▶ What the exercise asks
In your copy, include every record exactly and no pictures.

>>

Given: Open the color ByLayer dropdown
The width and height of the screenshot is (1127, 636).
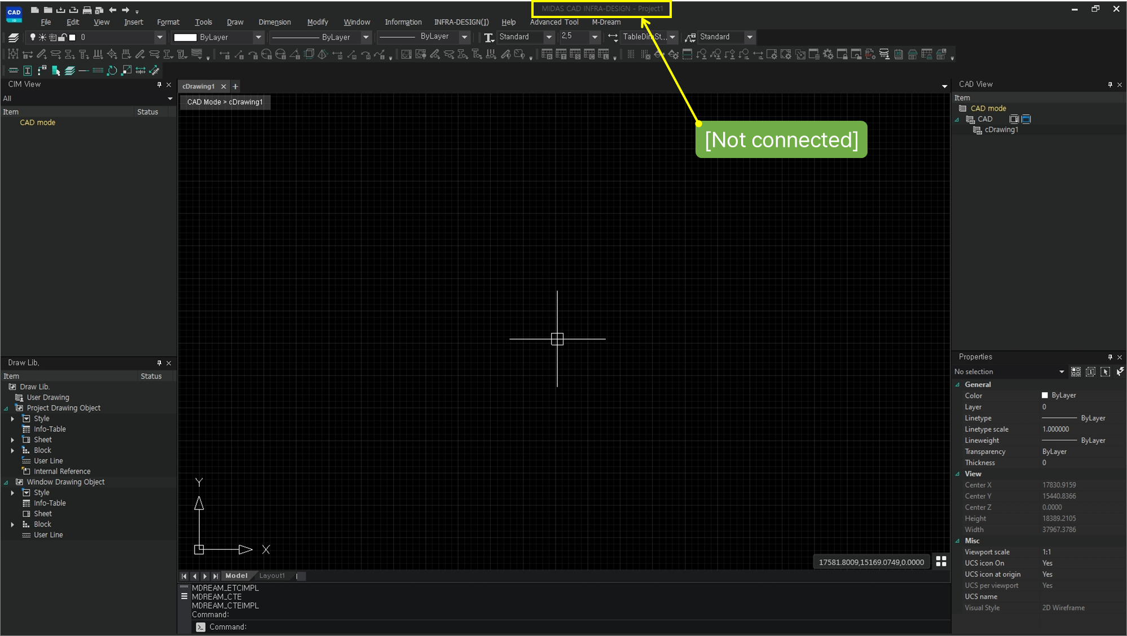Looking at the screenshot, I should [258, 37].
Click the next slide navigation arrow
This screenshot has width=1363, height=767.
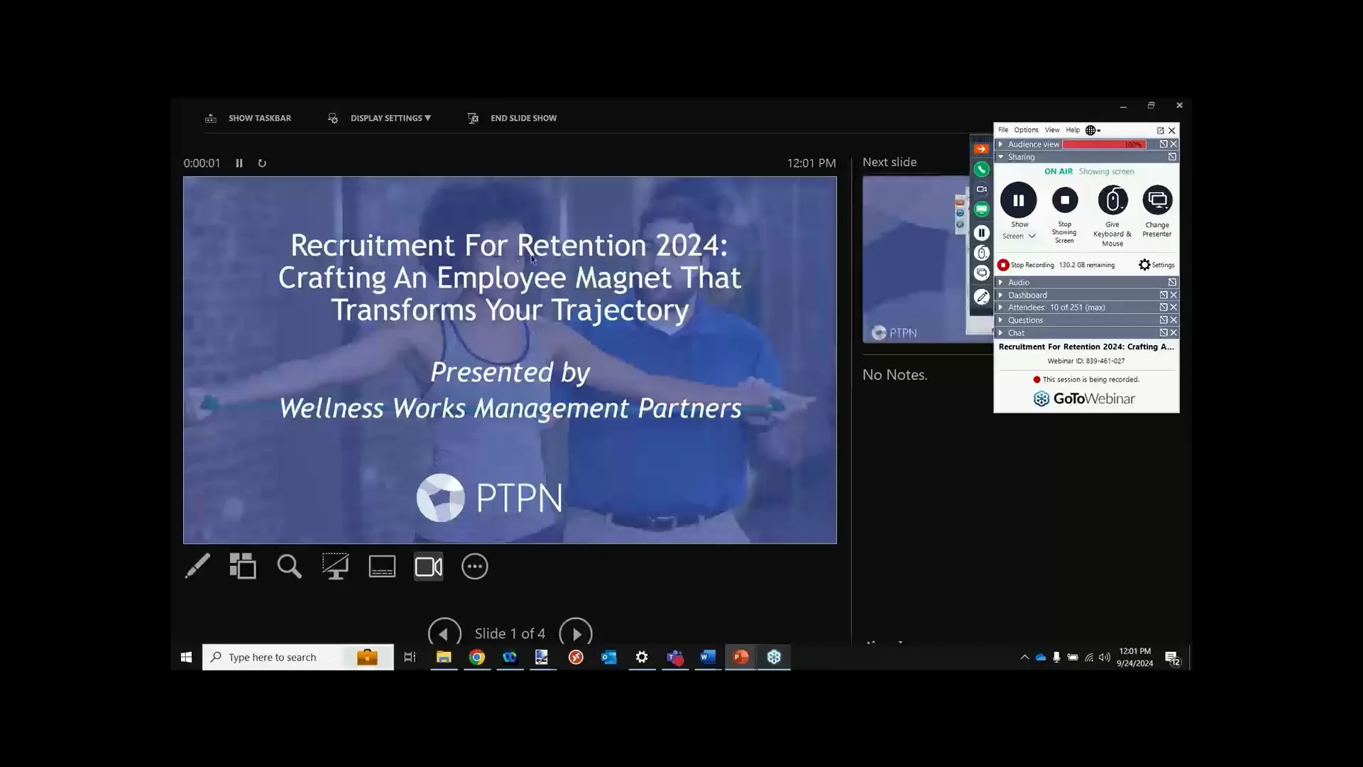point(576,632)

<<

▶ Written reply
Given: Open the color ByLayer dropdown
The width and height of the screenshot is (1127, 636).
Looking at the screenshot, I should [258, 37].
Click the next slide navigation arrow
This screenshot has width=1363, height=767.
point(576,632)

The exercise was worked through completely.